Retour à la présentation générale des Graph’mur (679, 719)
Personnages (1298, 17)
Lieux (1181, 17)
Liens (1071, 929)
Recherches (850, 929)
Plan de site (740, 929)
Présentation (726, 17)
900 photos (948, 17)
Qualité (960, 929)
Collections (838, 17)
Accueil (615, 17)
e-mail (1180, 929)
=-=-=
▶ [Exercise aim]: Using the records above, write out exactly the lines from the one containing "Personnages (1298, 17)" through the last, and add nothing.

▶ [Response for this exercise]:
Personnages (1298, 17)
Lieux (1181, 17)
Liens (1071, 929)
Recherches (850, 929)
Plan de site (740, 929)
Présentation (726, 17)
900 photos (948, 17)
Qualité (960, 929)
Collections (838, 17)
Accueil (615, 17)
e-mail (1180, 929)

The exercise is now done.